Rewrite every line of the material below, requests included, and scale each coordinate in the answers by 1.9, rounding to whole numbers with halves rounded up.

START Listed records

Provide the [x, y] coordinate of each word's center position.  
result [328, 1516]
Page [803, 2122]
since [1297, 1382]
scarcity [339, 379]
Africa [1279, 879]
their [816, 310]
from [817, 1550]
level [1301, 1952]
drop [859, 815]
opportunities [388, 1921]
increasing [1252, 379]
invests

END Listed records

### Exercise output
Provide the [x, y] coordinate of each word's center position.  
result [623, 2880]
Page [1526, 4032]
since [2464, 2626]
scarcity [644, 720]
Africa [2430, 1670]
their [1550, 589]
from [1552, 2945]
level [2472, 3709]
drop [1632, 1549]
opportunities [737, 3650]
increasing [2379, 720]
invests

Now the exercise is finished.